Abstract
Ancient printed documents are an infinite source of knowledge, but digital uses are usually complicated due to the age and the quality of the print. The Linguistic Atlas of France (ALF) maps are composed of printed phonetic words used to locate how words were pronounced over the country. Those words were printed using the Rousselot-Gillieron alphabet (extension of Latin alphabet) which bring character recognition problems due to the large number of diacritics. In this paper, we propose a phonetic character recognition process based on a space-filling curves approach. We proposed an original method adapted to this particular data set, able to finely classify, with more than 70% of accuracy, noisy and specific characters.
You have full access to this open access chapter, Download conference paper PDF
Similar content being viewed by others
Keywords
1 Introduction
The historical heritage largely contributes to the culture of each country around the world. This legacy generally appears as historical documents or ancient maps where graphical elements are often present. In this paper, we more specifically take interest in specific graphical documents named linguistic maps. Those maps transcribe the way a language is spoken in each area and help to understand the evolution of the language over time. In our research, we consider the Linguistic Atlas of France (ALF)Footnote 1 which is an atlas created between 1896 and 1900, then printed and published between 1902 and 1910. The ALF is an influential dialect atlas which presents an instantaneous picture of the dialect situation of France at the end of the 19th century, published in 35 booklets, bringing together in 13 volumes, which represents 1920 geolinguistic maps. The Swiss linguist Jules Gilliéron and the French businessman Edmond Edmont carry out the surveys for the ALF by travelling by rail, car and on foot through the 639 survey points of the Gallo-Romanic territory to spread the investigations as widely as possible. Thanks to its data homogeneously transcribed using the Rousselot-Gilliéron alphabet and published in a raw form on its maps, the ALF can be assimilated to a first-generation atlas which gathers more than one million reliable lexical data, which inspired many other linguistic atlas in Europe.
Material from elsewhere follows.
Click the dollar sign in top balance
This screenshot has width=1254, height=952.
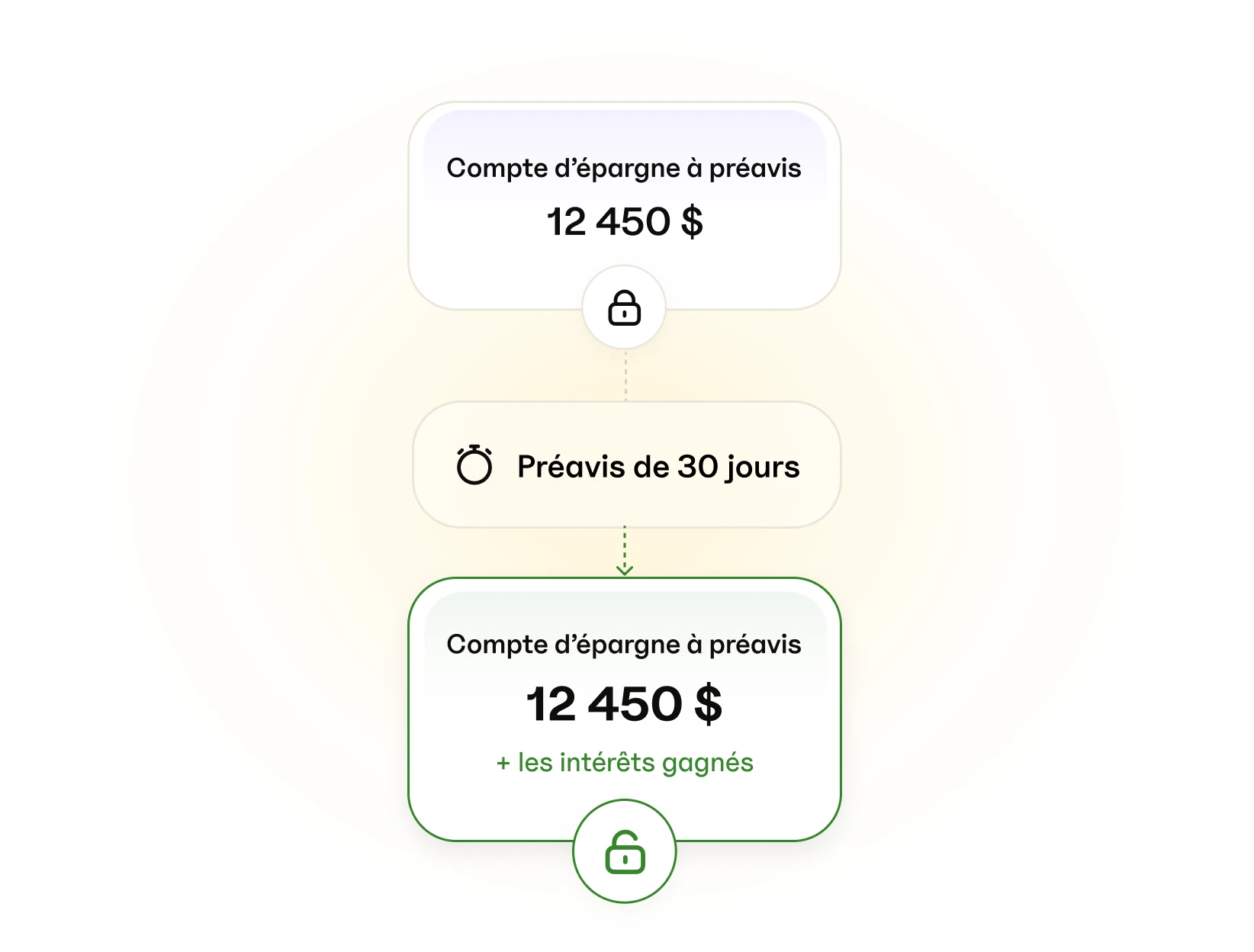692,222
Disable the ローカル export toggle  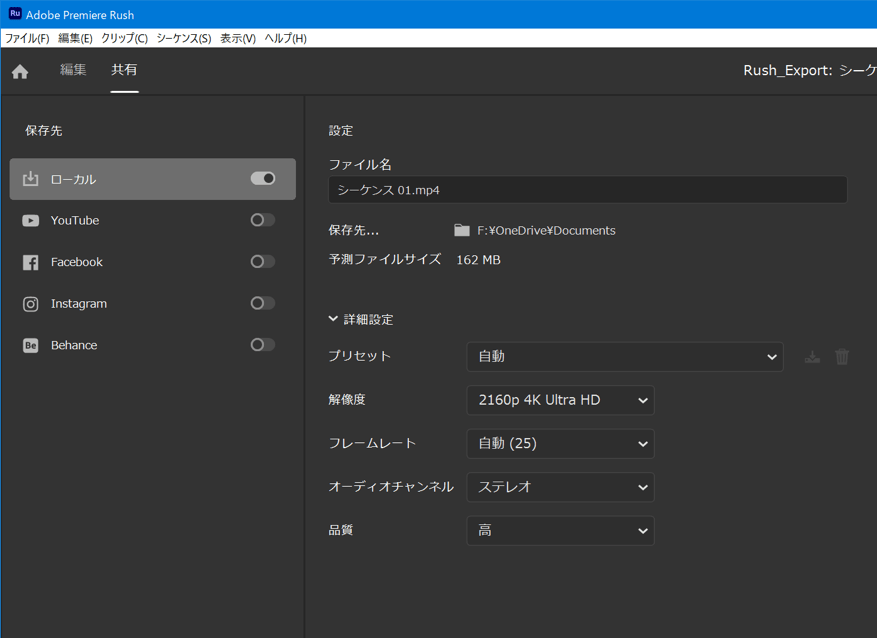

The ALF maps are mainly composed of four kinds of information: names of French departments (always surrounded by a rectangle), survey point numbers (identification of a city where a survey has been done), words in phonetics (pronunciation of the word written in Rousselot-Gilliéron phonetic alphabet), and borders. An illustration of these components is given in Fig. 1. Note that each map gather the different pronunciations of a given word in a single map. For example, the Fig. 1 represents a sample of the map made for the word “balance”.
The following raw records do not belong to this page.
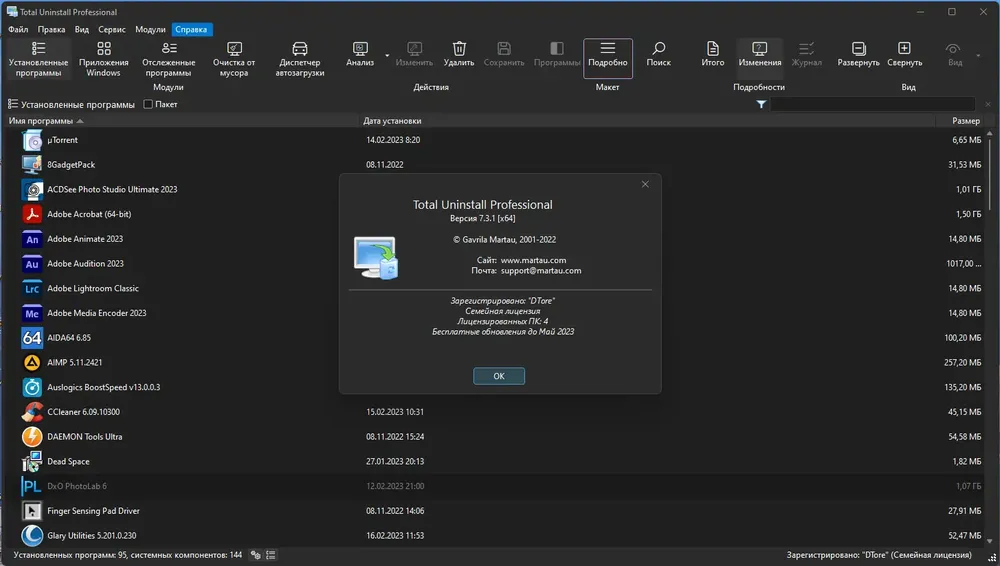Toggle the Подробно layout button
Image resolution: width=1000 pixels, height=566 pixels.
pos(608,58)
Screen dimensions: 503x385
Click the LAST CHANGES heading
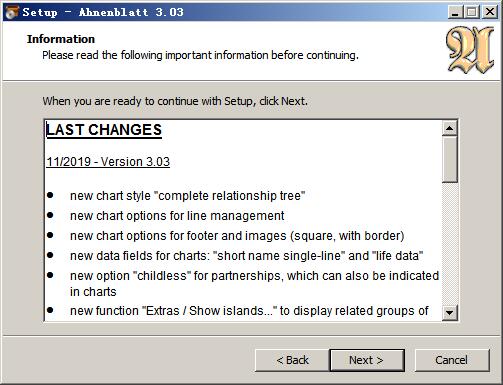[104, 130]
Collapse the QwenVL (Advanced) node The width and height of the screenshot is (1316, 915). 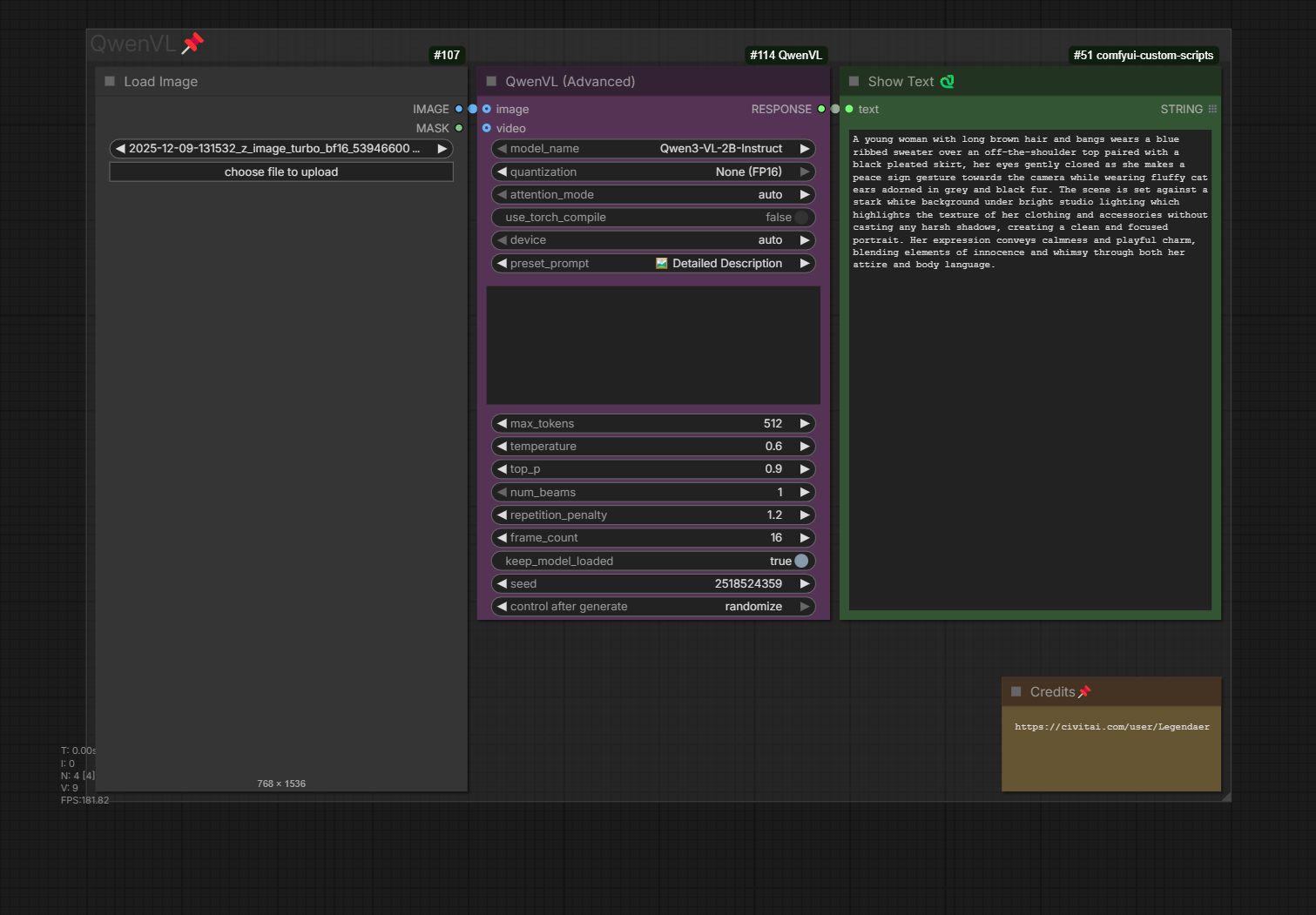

Our research aims at automatically extracting the ALF information and generating maps with selected elements (currently, this process is done manually and it takes weeks to build a single map). In a previous work [5], we proposed to separate each type of information into layers (see Fig. 1) in order to prepare data for a subsequent analysis. Based on these results, this paper focus on the classification of characters in the phonetic layer.
2 Dataset Specifications
Edmond Edmont and Jules Gilliéron use in the ALF the phonetic notation developed and broadcast by Abbé Rousselot and Jules Gilliéron himself. The conventions that define the Rousselot-Gilliéron alphabet are recorded in the “Revue des patois gallo-romans (no. 4 1891, p. 5–6)” and repeated in the maps intelligence notice that accompanies the ALF. This alphabet is mainly made up of the letters of the Gallo-Roman languages (like French), on which diacritics (accents and notations) may be placed to symbolize more faithfully the way of pronouncing this letter or a part of the word (lemma). There are 1920 maps in the ALF which have all been written uniformly with the Rousselot-Gilliéron alphabet for the transcription of phonetic words. The Fig. 2 shows an example of a word transcribed into phonetic.
An inventory of the different characters used on all the maps has been made. The protocol used was to insert a character as new in the inventory if the diacritic was different. The superposition of diacritics being possible, for a given basic character (a, e, ...), the number of variations of some characters can be important. For example, the basic character “e” offers a range of 60 variations. Each variation is considered as a character of the inventory. From this inventory, a dataset has been created. It consists of an image of each character of the inventory found in the ALF maps. We chose to extract only one image per character because finding one representation of some specific characters, among the 1920 maps, is quite complex. Finding a second representation would have required a lot of effort. To date, there is no search tool within the maps, so the work has been done manually. This work brought together a collection of 251 different characters images (181 vowels, 61 consonants, 9 legend symbols) (Fig. 3).
Note that in this alphabet, 389 characters have been listed, but only 251 of them were found printed on the various maps. The images (from this dataset) have been extracted directly from the maps, which also bring a lot of noise to them. Indeed, noises are either related to the maps (textures degradations like holes, ink smudges, partially erased or slightly rotated characters) or created when scanning them (artifacts, low resolution, blur). This is why our dataset is a reduced dataset that shows wide disparities of low image quality (Fig. 4).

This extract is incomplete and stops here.